==== Text excerpt ====
Apple and NVIDIA Collaborate on ‘ReDrafter’ Technique to Boost Large Language Model Speed

Apple has teamed up with NVIDIA in an intriguing partnership aimed at advancing the performance of Large Language Models (LLMs). In a surprising move, the two tech giants have developed and open-sourced a new technique called Recurrent Drafter (ReDrafter), which promises to significantly speed up text generation while reducing latency and power usage.

ReDrafter: A Breakthrough in LLM Inference

ReDrafter leverages two core techniques: beam search and tree attention, both designed to optimize text generation in LLMs. After rigorous internal testing, Apple collaborated with NVIDIA to integrate ReDrafter into the TensorRT-LLM inference acceleration framework, making it compatible with NVIDIA GPUs.

According to Apple's blog post:

"ReDrafter achieves state-of-the-art performance, delivering up to a 2.7x speed-up in token generation per second for greedy decoding in production models. This results in reduced latency, lower GPU usage, and significant power savings, making it an ideal choice for scaling LLM deployments."

Features of ReDrafter

  • Speed: Faster token generation with up to 2.7x improvement in performance.
====
Exercise brief ::
According to the text on ReDrafter, into which inference acceleration framework did Apple and NVIDIA integrate the technique?
==== Records shown ====
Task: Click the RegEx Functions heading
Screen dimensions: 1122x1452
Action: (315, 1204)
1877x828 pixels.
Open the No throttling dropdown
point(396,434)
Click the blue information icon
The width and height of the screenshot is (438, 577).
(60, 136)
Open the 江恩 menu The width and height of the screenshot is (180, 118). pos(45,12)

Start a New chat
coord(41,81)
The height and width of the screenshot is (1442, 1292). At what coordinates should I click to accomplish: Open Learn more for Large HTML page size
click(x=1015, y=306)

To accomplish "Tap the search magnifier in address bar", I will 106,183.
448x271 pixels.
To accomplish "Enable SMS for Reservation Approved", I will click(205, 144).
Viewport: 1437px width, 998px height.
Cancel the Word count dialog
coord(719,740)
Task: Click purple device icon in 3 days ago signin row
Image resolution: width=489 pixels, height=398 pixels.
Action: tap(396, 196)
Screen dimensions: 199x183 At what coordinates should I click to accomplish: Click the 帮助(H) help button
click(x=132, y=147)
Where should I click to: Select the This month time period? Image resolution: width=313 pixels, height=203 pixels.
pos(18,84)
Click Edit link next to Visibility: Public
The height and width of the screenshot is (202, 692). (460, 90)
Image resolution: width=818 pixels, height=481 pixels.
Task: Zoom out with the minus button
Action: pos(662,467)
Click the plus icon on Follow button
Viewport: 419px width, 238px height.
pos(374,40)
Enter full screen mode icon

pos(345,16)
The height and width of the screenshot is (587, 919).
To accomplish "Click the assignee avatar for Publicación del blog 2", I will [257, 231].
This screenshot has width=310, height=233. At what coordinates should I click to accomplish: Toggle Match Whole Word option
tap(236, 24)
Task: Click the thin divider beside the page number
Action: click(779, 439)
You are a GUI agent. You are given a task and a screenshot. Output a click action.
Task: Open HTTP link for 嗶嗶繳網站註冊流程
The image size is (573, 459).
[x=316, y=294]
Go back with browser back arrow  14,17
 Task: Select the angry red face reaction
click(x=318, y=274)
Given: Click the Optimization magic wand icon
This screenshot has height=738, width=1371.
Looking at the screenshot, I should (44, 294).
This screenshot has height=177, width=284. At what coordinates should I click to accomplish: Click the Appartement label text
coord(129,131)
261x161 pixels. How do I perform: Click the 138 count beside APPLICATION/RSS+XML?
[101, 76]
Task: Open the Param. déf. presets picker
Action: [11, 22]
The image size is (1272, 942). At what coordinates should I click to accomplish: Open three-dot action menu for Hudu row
====
Answer space ::
TensorRT-LLM